Lebah tak bersengat (Stingless) merupakan salah satu marga lebah sosial yang termasuk suku Apidae (Gambar 1). Di beberapa daerah di Indonesia lebah tak bersengat ini dikenal dengan beberapa nama, antara lain Teuwel (Jawa Barat) dan Klanceng (Jawa Tengah dan Jawa Timur). Sementara itu di Sumatra Barat disebut Galo-galo.

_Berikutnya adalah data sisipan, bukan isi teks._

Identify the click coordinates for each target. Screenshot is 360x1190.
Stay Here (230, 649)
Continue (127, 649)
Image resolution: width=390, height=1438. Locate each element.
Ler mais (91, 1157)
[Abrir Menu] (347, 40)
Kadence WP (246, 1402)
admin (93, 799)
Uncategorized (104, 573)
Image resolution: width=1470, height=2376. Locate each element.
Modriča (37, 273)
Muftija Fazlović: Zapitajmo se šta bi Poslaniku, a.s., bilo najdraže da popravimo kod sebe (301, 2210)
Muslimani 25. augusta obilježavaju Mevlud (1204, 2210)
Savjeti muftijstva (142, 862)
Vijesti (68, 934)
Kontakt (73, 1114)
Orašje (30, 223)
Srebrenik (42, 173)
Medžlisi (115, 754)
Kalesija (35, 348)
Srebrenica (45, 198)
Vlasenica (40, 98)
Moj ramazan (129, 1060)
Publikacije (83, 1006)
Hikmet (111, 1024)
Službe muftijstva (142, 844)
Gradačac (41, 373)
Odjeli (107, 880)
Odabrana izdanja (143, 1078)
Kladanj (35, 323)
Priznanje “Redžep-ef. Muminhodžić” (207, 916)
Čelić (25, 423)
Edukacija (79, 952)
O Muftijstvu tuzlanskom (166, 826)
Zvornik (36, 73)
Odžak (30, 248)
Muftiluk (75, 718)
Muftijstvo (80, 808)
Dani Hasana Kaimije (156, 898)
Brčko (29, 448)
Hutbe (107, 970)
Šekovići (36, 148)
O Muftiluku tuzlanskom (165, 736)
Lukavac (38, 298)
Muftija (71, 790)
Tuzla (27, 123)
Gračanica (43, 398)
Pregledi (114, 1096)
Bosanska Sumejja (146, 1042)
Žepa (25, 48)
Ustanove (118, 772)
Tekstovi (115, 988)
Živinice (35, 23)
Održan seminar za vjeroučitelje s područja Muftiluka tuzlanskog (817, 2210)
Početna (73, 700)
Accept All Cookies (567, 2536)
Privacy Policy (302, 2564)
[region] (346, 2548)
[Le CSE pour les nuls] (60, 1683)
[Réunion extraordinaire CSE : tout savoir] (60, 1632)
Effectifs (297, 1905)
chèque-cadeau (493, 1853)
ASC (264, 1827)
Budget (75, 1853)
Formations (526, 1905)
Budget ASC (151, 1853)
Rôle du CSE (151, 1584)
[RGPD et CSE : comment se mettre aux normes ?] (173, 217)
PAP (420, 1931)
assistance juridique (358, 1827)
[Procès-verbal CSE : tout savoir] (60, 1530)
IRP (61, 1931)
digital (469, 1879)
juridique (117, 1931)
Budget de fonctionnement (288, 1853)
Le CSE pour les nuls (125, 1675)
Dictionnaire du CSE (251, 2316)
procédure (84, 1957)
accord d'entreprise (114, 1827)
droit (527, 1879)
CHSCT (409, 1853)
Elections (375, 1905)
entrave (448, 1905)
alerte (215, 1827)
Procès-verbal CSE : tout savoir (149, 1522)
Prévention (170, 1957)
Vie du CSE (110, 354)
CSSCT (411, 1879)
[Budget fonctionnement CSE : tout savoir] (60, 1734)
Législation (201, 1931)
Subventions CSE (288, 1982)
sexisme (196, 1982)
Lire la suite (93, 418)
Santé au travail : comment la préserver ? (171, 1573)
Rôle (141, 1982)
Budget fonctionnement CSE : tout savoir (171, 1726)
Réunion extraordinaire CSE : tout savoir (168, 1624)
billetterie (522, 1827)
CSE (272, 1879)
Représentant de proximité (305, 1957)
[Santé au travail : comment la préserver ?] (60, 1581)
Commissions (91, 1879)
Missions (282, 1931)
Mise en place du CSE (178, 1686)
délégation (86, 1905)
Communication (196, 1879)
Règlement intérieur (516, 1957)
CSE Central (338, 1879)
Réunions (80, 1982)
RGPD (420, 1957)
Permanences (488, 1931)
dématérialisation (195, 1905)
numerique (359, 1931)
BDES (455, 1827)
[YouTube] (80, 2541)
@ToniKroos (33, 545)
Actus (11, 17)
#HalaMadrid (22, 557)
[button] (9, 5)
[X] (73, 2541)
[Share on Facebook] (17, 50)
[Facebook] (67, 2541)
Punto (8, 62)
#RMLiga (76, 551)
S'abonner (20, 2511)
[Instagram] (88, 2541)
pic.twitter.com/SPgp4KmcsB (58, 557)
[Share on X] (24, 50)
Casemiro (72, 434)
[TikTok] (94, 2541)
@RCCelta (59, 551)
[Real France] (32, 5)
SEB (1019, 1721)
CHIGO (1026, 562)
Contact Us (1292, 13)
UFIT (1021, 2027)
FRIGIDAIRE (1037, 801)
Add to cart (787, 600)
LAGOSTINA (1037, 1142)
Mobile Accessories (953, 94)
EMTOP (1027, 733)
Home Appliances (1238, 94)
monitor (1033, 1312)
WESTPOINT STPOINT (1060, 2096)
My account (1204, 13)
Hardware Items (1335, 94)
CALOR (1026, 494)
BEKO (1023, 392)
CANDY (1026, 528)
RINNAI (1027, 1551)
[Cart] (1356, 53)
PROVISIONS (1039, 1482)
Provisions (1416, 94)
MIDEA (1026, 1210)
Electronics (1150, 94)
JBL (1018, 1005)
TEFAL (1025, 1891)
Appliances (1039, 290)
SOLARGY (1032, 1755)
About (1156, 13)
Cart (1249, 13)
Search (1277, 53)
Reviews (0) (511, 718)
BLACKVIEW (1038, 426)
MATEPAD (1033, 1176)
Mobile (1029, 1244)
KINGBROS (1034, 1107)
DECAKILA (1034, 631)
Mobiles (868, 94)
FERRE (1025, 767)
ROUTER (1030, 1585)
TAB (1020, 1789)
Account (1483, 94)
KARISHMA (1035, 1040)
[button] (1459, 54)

Penyebaran lebah tak bersengat terdapat di daerah tropik dan subtropik atau wilayah yang dilalui garis khatulistiwa. Diperkirakan sekitar 200 jenis lebah tak bersengat yang sudah diketahui terdapat di wilayah tropik dan subtropik, di kawasan Asia Tenggara diketahui kira – kira terdapat 50 jenis lebah tak bersengat. Sementara itu, di Indonesia masih belum diketahui secara pasti berapa jumlah jenisnya. Menurut Schwarz (1937) terdapat 31 jenis di Kalimantan, 41 jenis di pulau Sumatra, dan 9 jenis di pulau Jawa. Menurut ahli lebah tak bersengat Sakagami, pada tahun 1987 jumlah jenis yang terdapat di pulau Jawa sudah berkurang menjadi 6 yaitu Trigona laeviceps, T. itama, T. drescheri, T. apicalis, T. thoracica, dan T. terminata. (Sakagami et al. 1990).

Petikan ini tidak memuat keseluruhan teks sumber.